By Adam Curtis
The Sierra Vista Herald
The Sierra Vista area’s population has hit a tipping point, triggering a federal requirement to dramatically change how its transportation planning and funding is handled.
Because the population of Sierra Vista’s urban area, which is greater than its city limits, exceeded 50,000 in the 2010 census, it is among three Arizona communities tasked with establishing the boundaries and governing body of a new Metropolitan Planning Organization (MPO) by March 27. This MPO can be as small as the urban area itself or as large as Cochise County’s borders and each government it includes will have at least one seat on its board.
The bad news, for Sierra Vista anyway, is that its share of money for doing street projects and running its transit program will decrease as a result, although this funding crunch will not occur until July 2015. This has given the city sufficient cause to explore pursuing a federal exemption.
Arizona Department of Transportation (ADOT) staff members briefed members of the Sierra Vista City Council and Cochise County Board of Supervisors on the change at a joint work session on Thursday.
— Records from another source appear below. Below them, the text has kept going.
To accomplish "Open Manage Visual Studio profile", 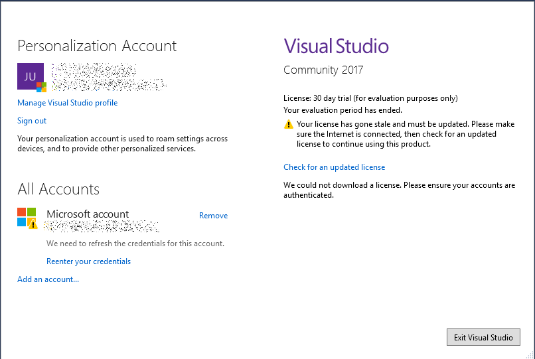I will (67, 103).

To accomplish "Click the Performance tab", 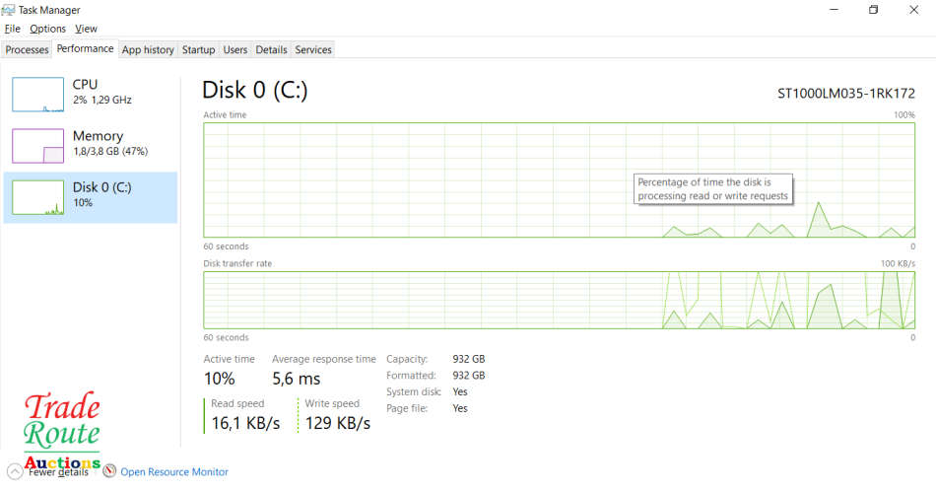I will pos(85,48).
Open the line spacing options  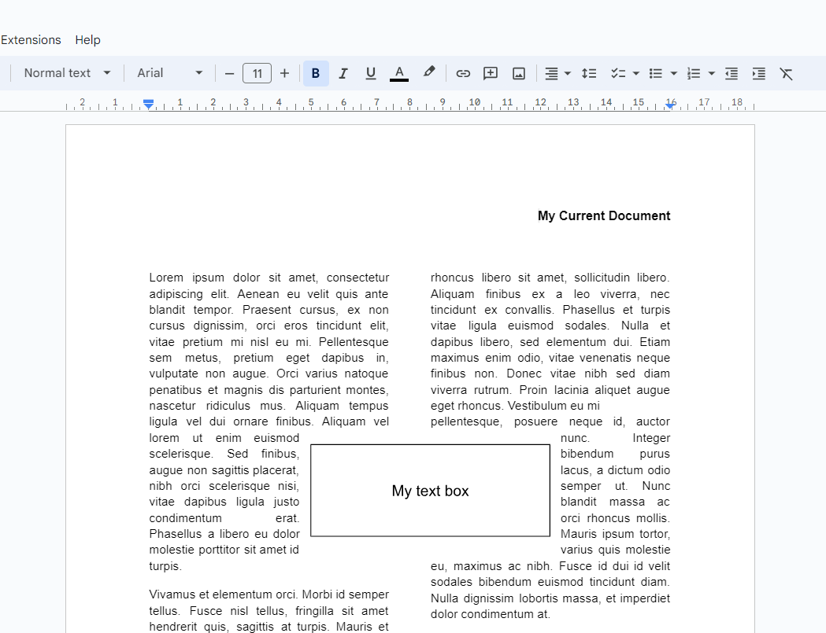click(x=589, y=73)
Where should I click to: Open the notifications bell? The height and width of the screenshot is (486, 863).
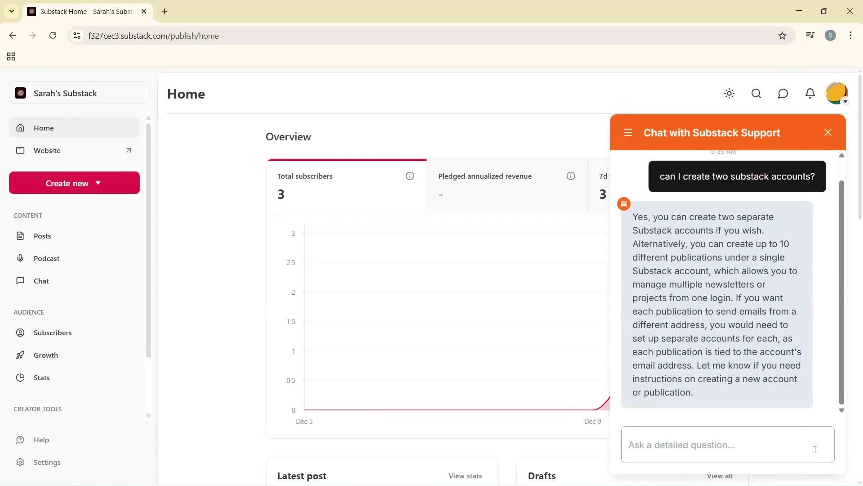point(810,93)
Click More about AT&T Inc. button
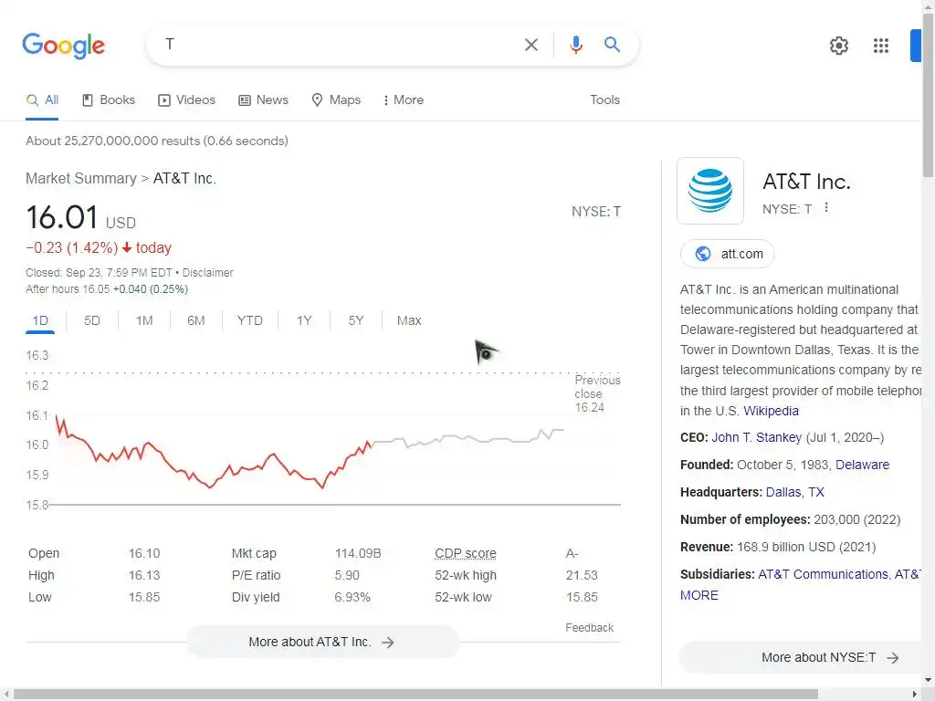Screen dimensions: 935x701 click(321, 642)
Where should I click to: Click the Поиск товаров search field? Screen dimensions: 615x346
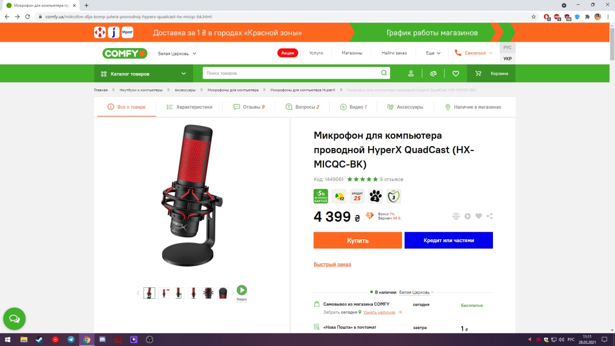coord(291,73)
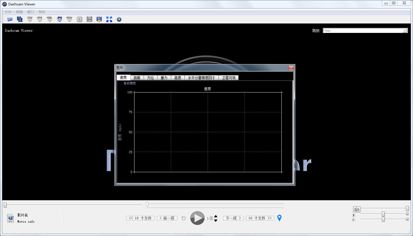Click the numbered 1 toolbar button
413x236 pixels.
point(80,19)
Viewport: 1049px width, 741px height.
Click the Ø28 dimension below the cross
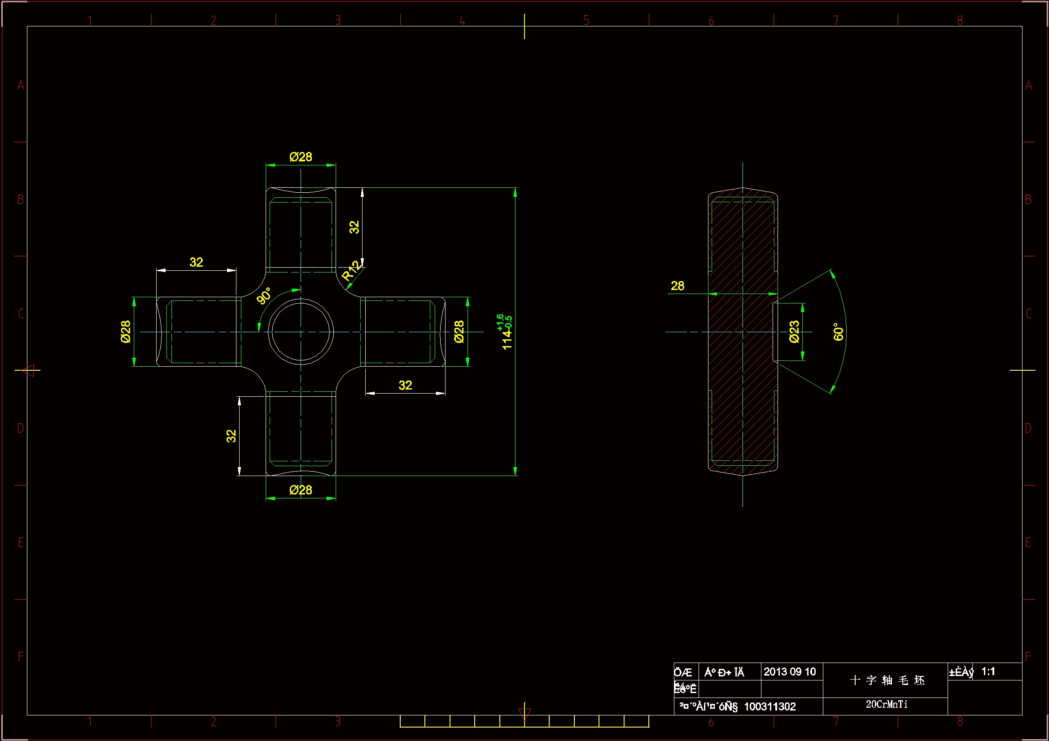[301, 490]
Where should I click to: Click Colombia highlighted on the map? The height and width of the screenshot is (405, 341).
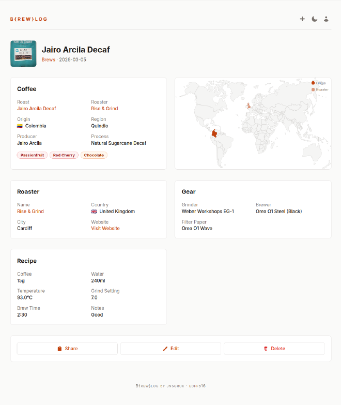[214, 133]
City Council Members Tom Reardon and Gwen Calhoun were absent, in addition to supervisor Pat Call.
Mark Kies, director of planning and programming for ADOT’s multimodal planning division, explained that Sierra Vista will no longer use the SouthEastern Arizona Governments Organization (SEAGO) as its regional planning agency for transportation, which also means that share of federal money will go through the new MPO and not SEAGO.
There is also very little choice in the matter.